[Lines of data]
-*-*-
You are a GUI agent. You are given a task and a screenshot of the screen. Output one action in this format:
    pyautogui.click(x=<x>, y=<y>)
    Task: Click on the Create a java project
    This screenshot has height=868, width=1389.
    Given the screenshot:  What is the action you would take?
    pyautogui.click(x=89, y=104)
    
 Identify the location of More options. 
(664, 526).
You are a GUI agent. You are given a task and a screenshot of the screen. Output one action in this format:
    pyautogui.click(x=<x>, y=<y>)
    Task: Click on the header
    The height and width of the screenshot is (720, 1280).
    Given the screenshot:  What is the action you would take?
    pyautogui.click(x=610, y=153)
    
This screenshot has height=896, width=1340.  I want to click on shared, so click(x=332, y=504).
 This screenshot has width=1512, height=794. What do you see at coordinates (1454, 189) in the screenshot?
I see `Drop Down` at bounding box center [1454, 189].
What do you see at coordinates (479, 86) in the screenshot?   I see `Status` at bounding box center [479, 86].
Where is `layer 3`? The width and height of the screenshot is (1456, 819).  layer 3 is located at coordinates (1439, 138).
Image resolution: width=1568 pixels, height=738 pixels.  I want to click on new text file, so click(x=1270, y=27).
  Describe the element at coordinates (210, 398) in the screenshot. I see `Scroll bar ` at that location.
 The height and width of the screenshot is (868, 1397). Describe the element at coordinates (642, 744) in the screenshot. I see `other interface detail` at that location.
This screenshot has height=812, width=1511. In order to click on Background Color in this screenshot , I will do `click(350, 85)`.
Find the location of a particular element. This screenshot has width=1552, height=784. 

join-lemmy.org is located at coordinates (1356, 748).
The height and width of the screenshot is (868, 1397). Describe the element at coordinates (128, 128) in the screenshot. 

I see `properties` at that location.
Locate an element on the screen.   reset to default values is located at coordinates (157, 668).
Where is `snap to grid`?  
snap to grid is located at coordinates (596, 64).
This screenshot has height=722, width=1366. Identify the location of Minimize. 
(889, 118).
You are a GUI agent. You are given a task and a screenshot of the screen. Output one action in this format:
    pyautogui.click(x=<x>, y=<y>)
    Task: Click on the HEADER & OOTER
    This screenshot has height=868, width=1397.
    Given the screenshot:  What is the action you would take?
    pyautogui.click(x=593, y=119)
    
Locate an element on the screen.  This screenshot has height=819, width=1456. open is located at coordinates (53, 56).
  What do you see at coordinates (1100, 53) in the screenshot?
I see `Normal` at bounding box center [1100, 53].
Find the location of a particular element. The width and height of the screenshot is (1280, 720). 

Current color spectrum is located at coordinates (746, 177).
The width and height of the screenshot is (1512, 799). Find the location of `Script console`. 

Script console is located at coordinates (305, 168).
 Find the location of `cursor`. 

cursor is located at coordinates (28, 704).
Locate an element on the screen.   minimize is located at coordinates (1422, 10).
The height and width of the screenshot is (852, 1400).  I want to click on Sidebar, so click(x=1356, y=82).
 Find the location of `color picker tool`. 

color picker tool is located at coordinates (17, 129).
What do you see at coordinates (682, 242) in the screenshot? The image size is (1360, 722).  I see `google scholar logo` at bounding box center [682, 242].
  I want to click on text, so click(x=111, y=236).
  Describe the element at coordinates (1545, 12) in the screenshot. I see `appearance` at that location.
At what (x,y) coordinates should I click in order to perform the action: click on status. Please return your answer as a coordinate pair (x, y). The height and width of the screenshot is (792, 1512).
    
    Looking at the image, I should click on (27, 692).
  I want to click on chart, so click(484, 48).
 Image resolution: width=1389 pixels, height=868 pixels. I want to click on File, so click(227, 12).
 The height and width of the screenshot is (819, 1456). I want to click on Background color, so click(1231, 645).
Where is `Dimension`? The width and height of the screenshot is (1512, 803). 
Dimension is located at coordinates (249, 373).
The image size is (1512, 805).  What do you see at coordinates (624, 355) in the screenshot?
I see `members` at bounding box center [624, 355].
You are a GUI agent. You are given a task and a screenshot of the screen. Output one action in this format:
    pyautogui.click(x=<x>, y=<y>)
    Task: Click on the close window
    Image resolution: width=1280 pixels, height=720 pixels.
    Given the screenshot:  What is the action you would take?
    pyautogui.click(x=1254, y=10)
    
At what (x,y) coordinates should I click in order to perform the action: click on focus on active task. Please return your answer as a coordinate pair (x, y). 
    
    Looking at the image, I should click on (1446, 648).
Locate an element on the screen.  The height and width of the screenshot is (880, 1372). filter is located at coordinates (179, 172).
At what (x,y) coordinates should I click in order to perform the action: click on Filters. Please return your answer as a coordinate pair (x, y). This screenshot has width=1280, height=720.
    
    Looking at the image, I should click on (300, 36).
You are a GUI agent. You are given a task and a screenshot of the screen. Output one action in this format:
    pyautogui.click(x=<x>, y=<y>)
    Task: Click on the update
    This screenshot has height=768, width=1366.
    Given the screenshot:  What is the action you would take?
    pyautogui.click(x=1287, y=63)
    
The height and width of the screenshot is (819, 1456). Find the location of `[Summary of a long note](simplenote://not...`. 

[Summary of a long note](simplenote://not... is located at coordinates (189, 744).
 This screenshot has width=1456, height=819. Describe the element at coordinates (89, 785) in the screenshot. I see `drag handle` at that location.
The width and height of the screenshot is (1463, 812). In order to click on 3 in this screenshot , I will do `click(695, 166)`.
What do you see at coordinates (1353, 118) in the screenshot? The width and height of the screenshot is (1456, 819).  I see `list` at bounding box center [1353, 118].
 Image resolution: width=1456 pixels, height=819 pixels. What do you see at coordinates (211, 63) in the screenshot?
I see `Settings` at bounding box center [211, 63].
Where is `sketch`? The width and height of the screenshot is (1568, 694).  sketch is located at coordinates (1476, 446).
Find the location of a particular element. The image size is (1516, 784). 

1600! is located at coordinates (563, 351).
-*-*-
What needs to be done: Reproduce the records verbatim, starting at the line containing "click on focus" and ending at the line containing "Looking at the image, I should click on (1446, 648).".

Solution to the problem:
At what (x,y) coordinates should I click in order to perform the action: click on focus on active task. Please return your answer as a coordinate pair (x, y). 
    
    Looking at the image, I should click on (1446, 648).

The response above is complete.